The 24-year-old had 19 disposals, kicked two goals and set up two others before his injury allowed the Lions roar back into the contest.
Collingwood coach Nathan Buckley said Sidebottom copped a kick to the thumb.
"The early diagnosis is a break," Buckley said.
"We'll need to know whether that's going to need a pin, but he'll miss a few weeks with that."
Sidebottom's injury took the gloss off a superb performance from Collingwood, just four days after Lachlan Keeffe and Josh Thomas were provisionally suspended for testing positive for a performance-enhancing drug.
Collingwood destroyed the Lions in the first three quarters to lead by as many as 53 points, and despite the Lions' late surge, Buckley was full of praise for his men.
"We basically dominated the game for the best part of three quarters," he said.
"We gave the opposition a sniff because we didn't finish a couple of chances at the end of the third quarter and gave ourselves a bit of a scare.
"But I thought the leadership and pluck in that last eight minutes to hold the game and do what we needed to do was pretty good."
Buckley said skipper Scott Pendlebury, defender Alan Toovey and ex-Cat Travis Varcoe were among the experienced heads that kept composed under pressure.
He said despite the players overcoming a tumultuous week off the field to get the four premiership points, the impact of the drugs situation was far from over.

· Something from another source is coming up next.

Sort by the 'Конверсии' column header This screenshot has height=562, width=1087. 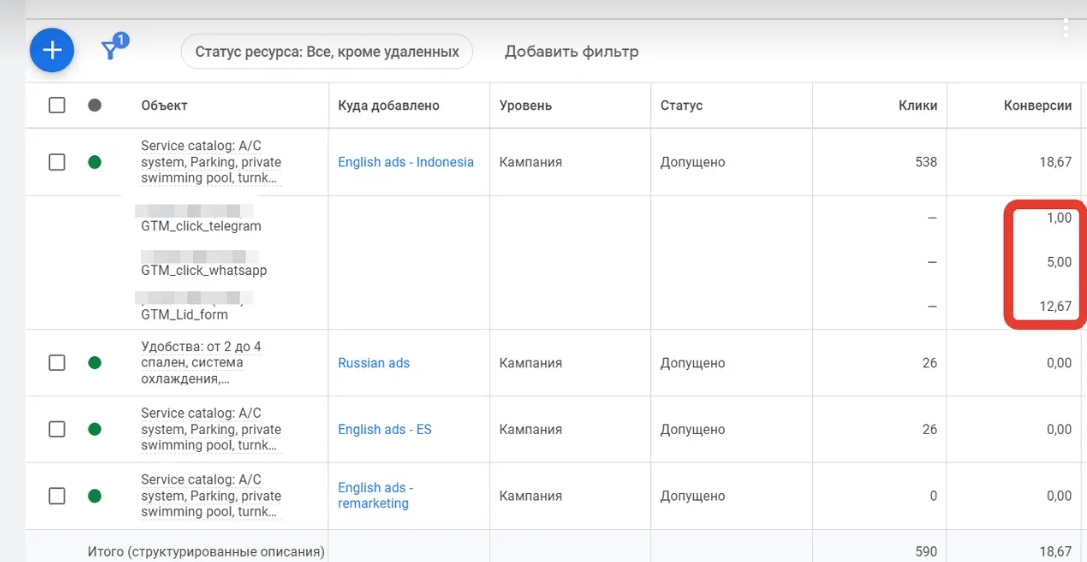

"It takes some time for that shock to settle in," Buckley said.
"I wouldn't think it would be truly absorbed yet by the players.
"Their immediate reaction is to feel for their teammates, to support them. The club's immediate reaction is to provide support for those two players and the players and staff of the footy club and we'll continue to do that.
"It's not going to be done in a week, it's not going to be done in two weeks. It will transpire as the season progresses.
"I've spoken to the players but I have deliberately not asked about specific events because I'm not sure where that takes the investigation."
"We gave the opposition a sniff because we didn't finish a couple of chances at the end of the third quarter and gave ourselves a bit of a scare. But I thought the leadership and pluck in that last eight minutes to hold the game and do what we needed to do was pretty good."